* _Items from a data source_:
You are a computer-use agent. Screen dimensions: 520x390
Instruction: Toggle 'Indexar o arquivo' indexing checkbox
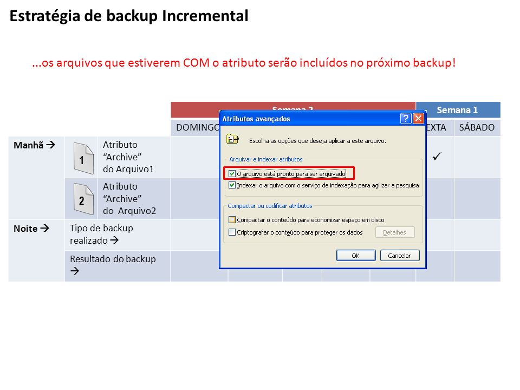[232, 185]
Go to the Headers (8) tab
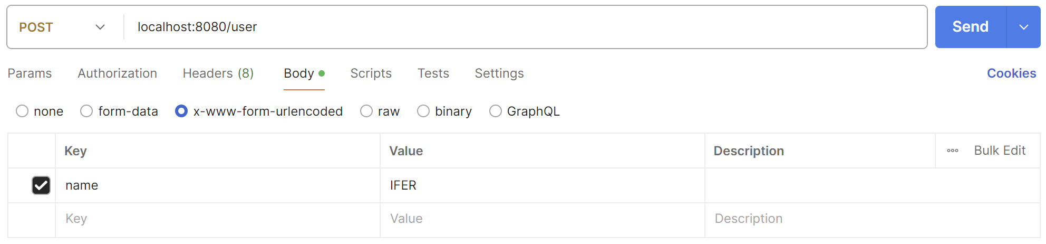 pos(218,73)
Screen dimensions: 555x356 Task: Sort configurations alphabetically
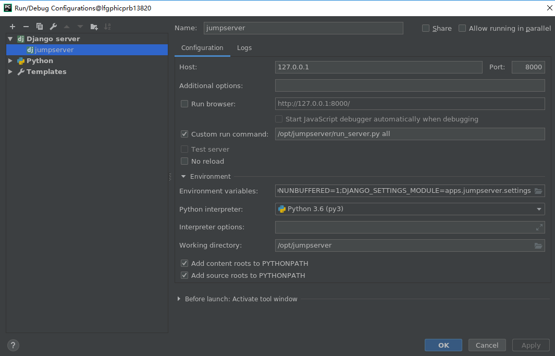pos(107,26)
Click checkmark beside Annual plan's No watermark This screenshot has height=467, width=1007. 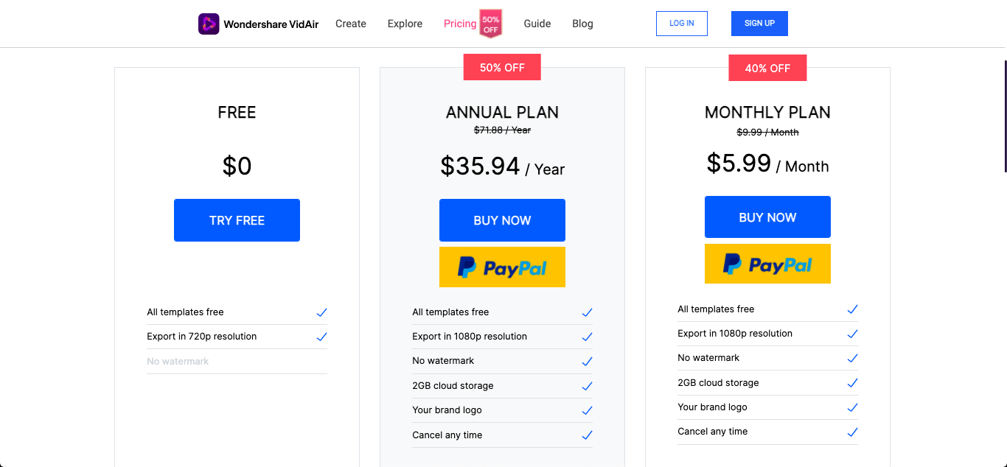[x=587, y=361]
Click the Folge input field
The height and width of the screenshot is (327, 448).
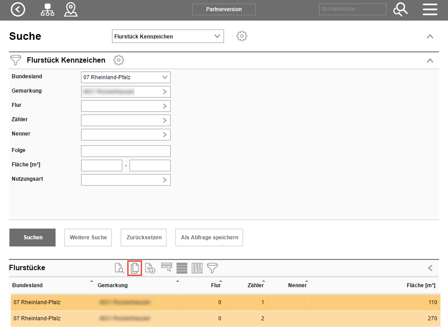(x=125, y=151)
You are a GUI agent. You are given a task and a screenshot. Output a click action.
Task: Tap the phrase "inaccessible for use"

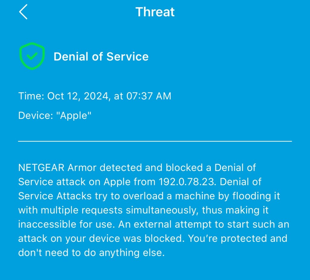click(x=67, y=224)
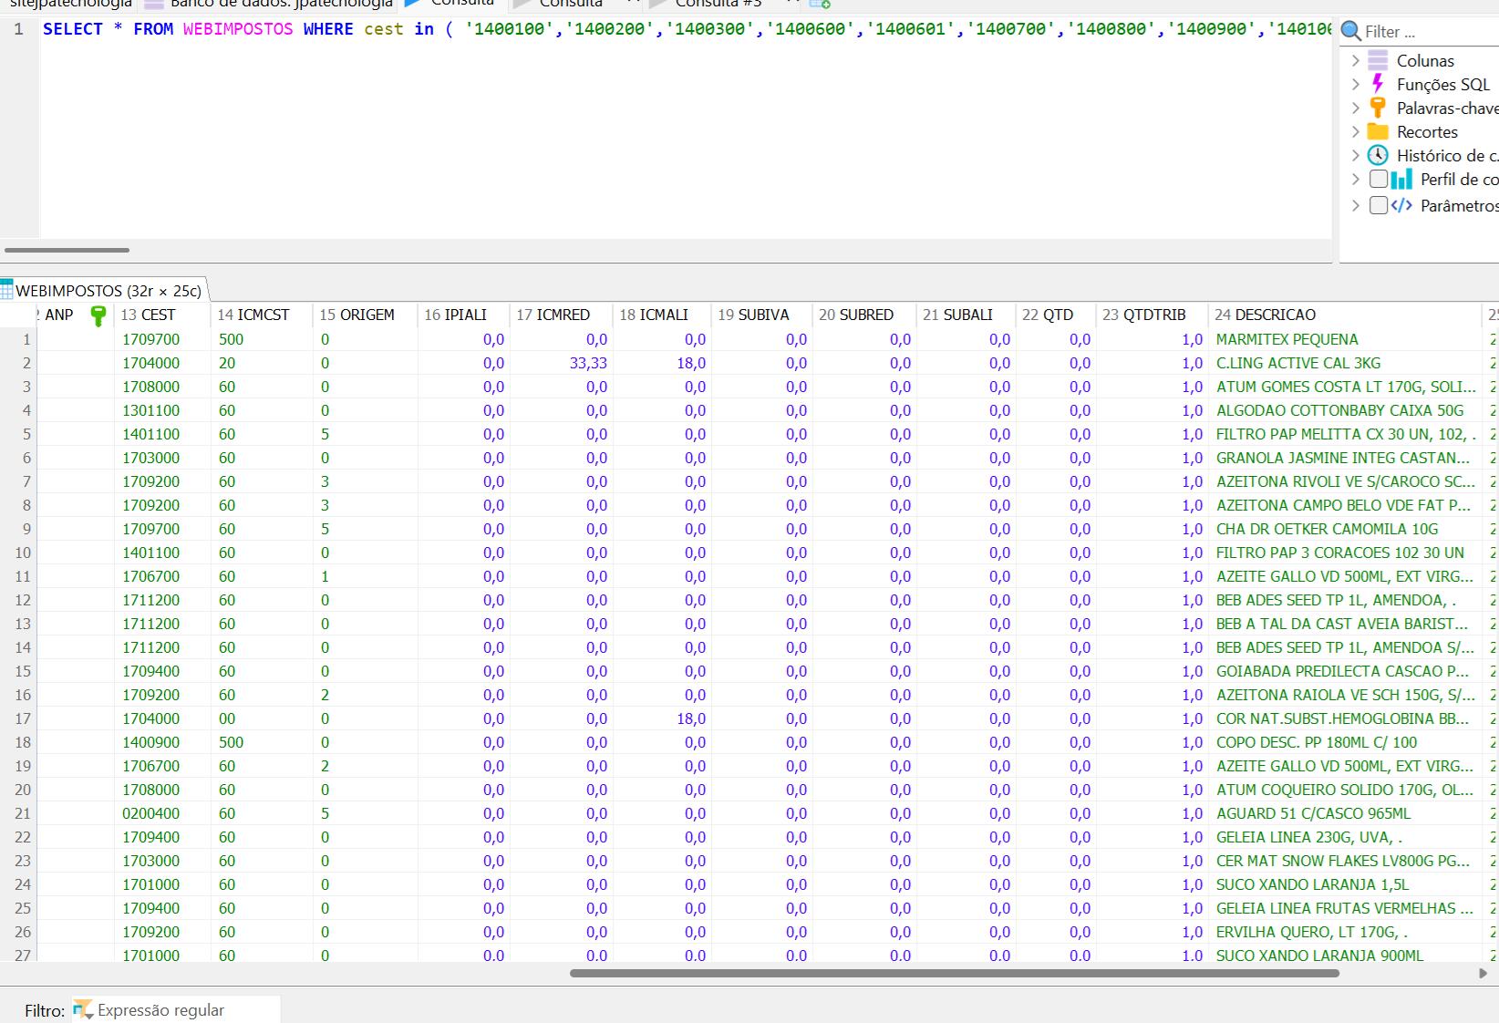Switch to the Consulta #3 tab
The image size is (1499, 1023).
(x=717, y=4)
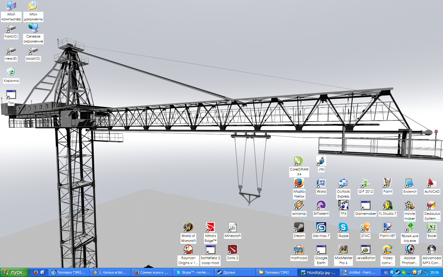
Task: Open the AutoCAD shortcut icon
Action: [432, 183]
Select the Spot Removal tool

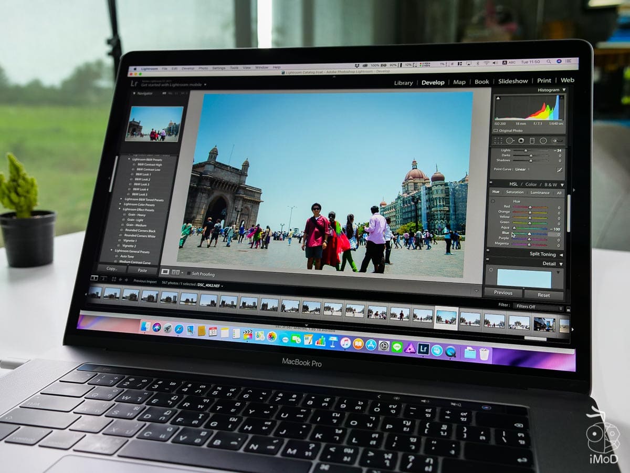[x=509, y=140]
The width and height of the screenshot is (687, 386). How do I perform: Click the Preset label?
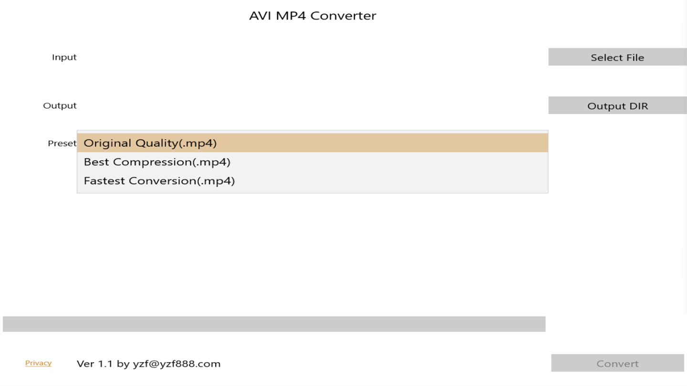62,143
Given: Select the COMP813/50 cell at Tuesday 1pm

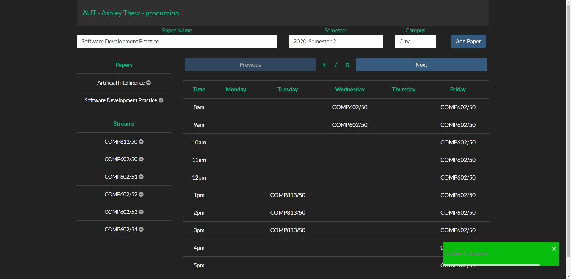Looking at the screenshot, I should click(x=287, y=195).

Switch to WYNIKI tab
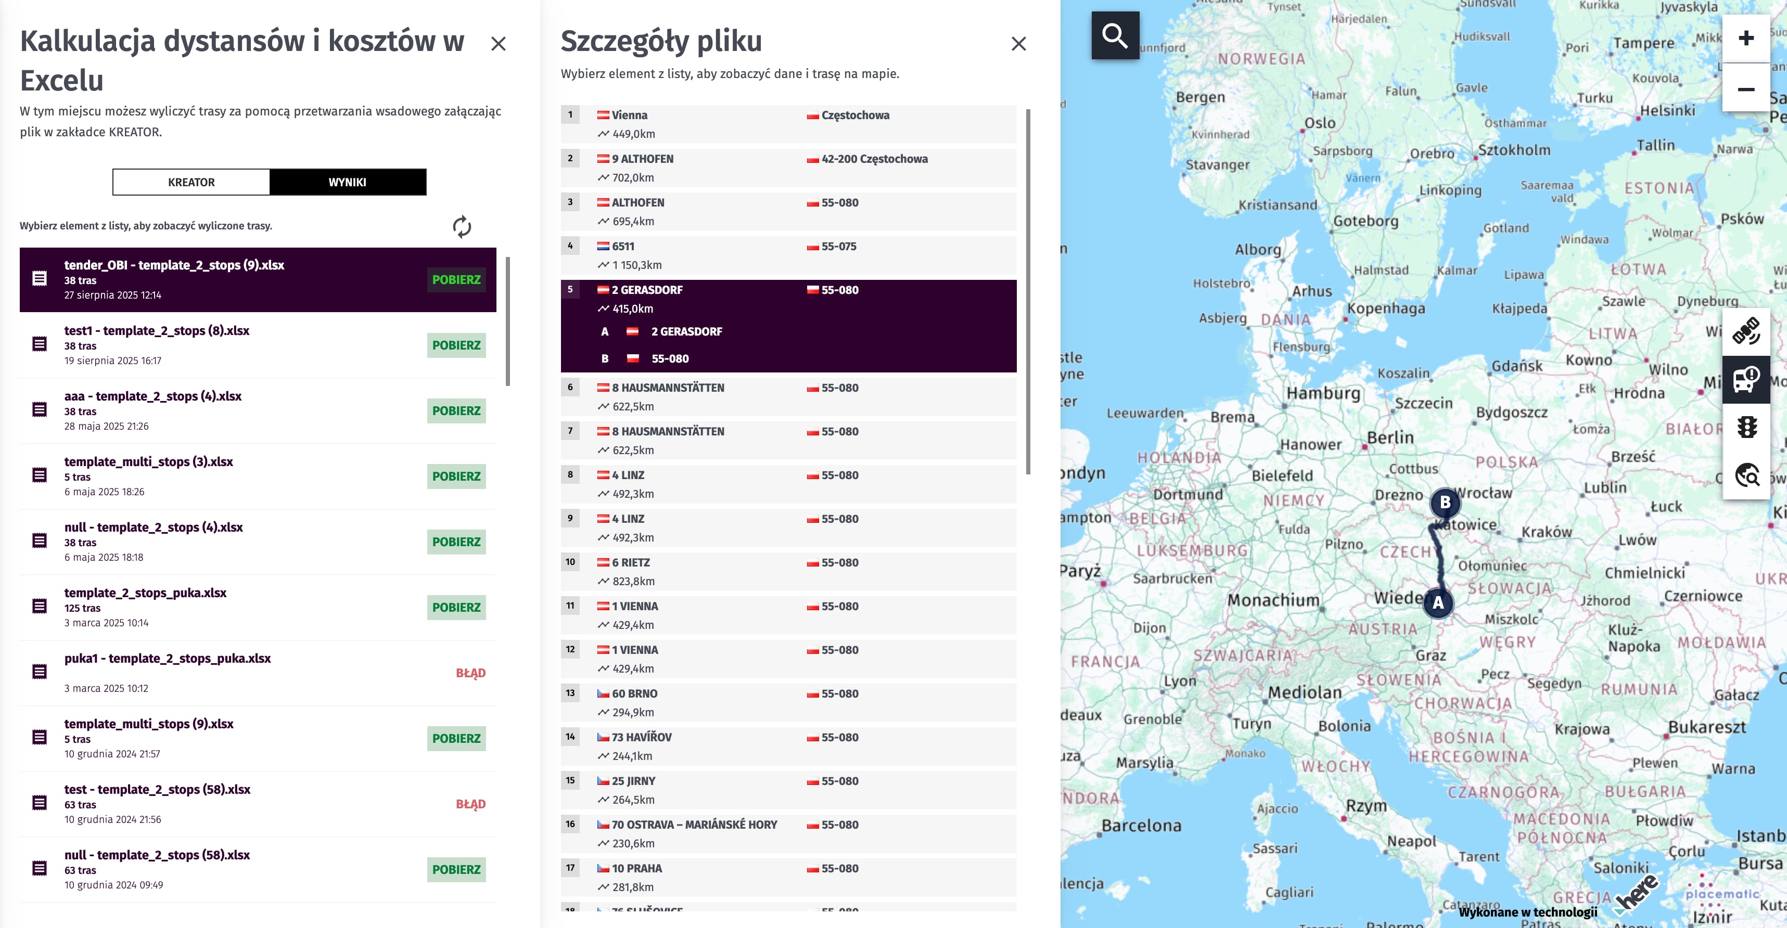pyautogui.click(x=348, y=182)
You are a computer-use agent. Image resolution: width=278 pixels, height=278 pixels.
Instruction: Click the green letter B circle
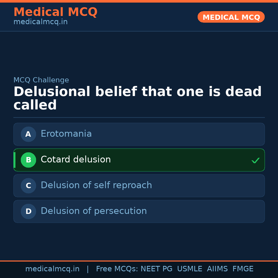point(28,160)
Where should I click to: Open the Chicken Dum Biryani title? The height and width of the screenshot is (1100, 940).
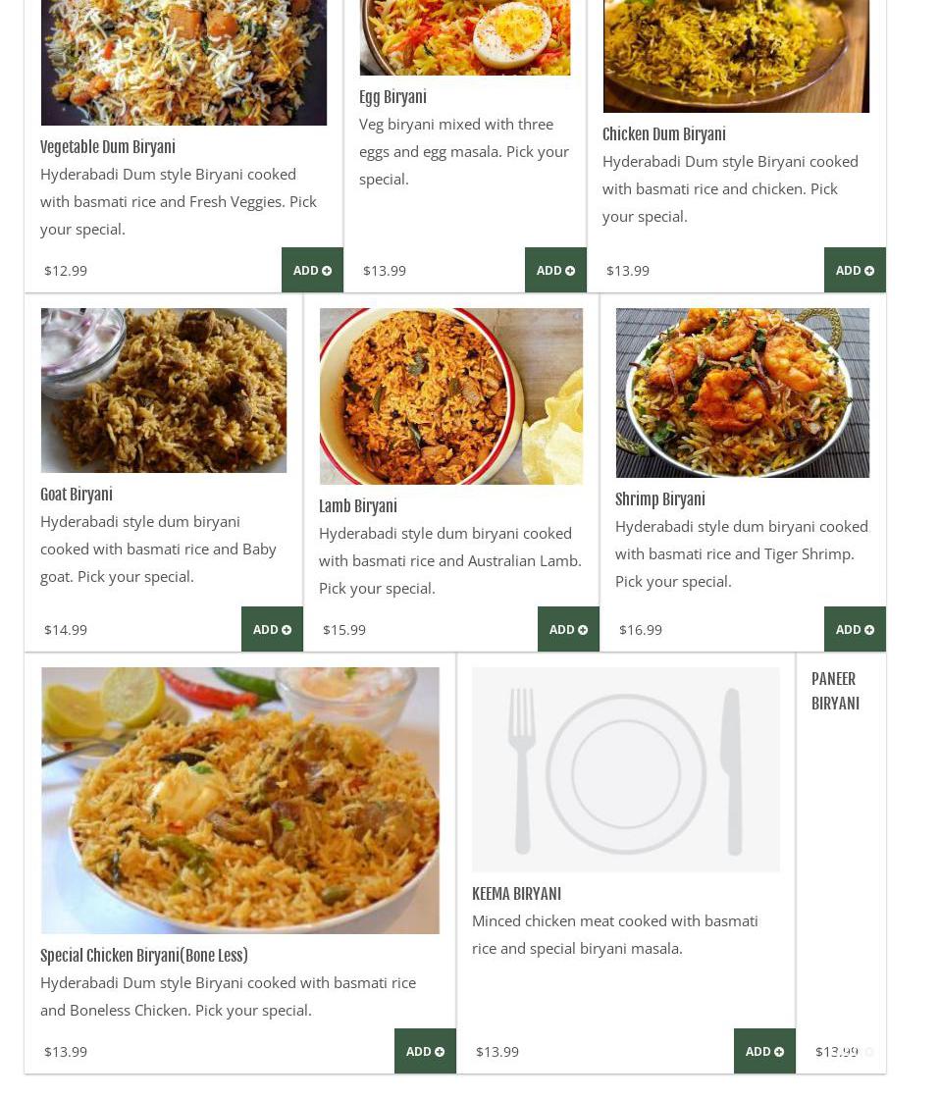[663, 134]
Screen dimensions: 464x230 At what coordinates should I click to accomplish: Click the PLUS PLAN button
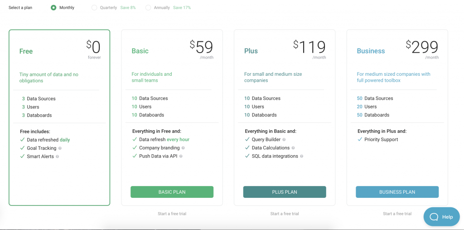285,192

* _Work to be completed_:
Copy the rows from the line that has "Given: Select the" through the end of the rows, replacing "green" with "red" and changing nothing else. Leave the pictures out.

* _Answer to the task_:
Given: Select the COMP813/50 cell at Tuesday 1pm

Looking at the screenshot, I should click(x=287, y=195).

Switch to WYNIKI tab
pyautogui.click(x=348, y=182)
You are a computer-use agent. Image resolution: width=278 pixels, height=278 pixels.
Instruction: Click the red letter B circle
point(28,160)
Where should I click to: Open the Chicken Dum Biryani title? The height and width of the screenshot is (1100, 940).
[663, 134]
Screen dimensions: 464x230 At what coordinates should I click to accomplish: Click the PLUS PLAN button
285,192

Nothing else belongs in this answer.